We agreed that compromises will be needed to achieve the necessary gender, political, geographic and demographic balance. From Ireland's perspective, it is also important that suitable and qualified people fill these posts, who have an understanding of Ireland’s particular issues and concerns, especially when it comes to Brexit. It is essential that we come up with a compromise package that reflects the diversity of the EU and that can gain adequate support in the European Council and the European Parliament but also reflects the outcome of the European elections.
The current President of the ECB, Mario Draghi, attended his final meeting of the eurozone summit on Friday and I took the opportunity to thank him on behalf of Ireland for his excellent work over the past eight years. We agreed that finance ministers should continue their work on strengthening EMU, including the budgetary instrument for convergence and competitiveness, BICC. The new budgetary instrument is a step towards a eurozone budget and will be designed to promote convergence and competitiveness within the eurozone. I would also like more progress towards a European deposit insurance scheme but I acknowledge that some countries have reservations about this.
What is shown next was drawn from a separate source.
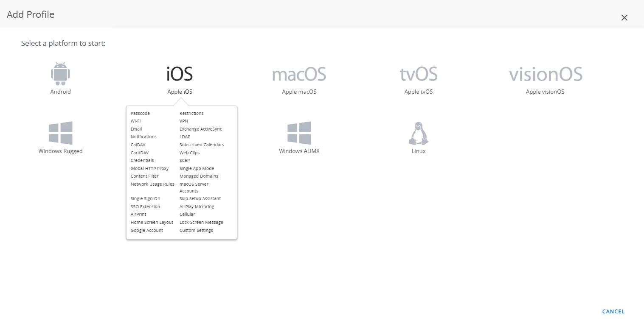Choose Custom Settings in the popup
We are working to ensure that the European economy continues to bring increased employment and greater prosperity to our citizens. Before the European Council ended on Friday, the EU 27 leaders had a brief discussion on Brexit. We re-affirmed that, irrespective of who will be the next British Prime Minister, our position is unchanged. The withdrawal agreement, including the backstop, is not for renegotiation, and any unilateral commitments by the UK Government must be compatible with the letter and the spirit of the withdrawal agreement. We are, of course, prepared to amend the political declaration on the future relationship, if the UK position evolves, and we will of course listen to any proposals or ideas the new Prime Minister has.
The decision of the European Council in April to extend the Article 50 deadline until 31 October was taken to facilitate the cross-party talks in the UK and for a further round of binding indicative votes.
Regrettably these failed, so a no-deal Brexit cannot be ruled out. We are, therefore, continuing our intensive preparations at domestic and EU level for the possibility of no-deal.
I had a good bilateral meeting with Mr. Michel Barnier before the European Council on Thursday morning at which we also discussed Brexit. We noted the strong and consistent
EU position and agreed to stay in touch over the months ahead. In addition to participating in the formal discussions over the two days, I also engaged informally with many of my EU counterparts in the margins of the meetings, using the opportunity, as I always do, to promote Irish interests. I was pleased to welcome the new Finnish Prime Minister and the new acting Chancellor of Austria.
I look forward to hearing statements from Members.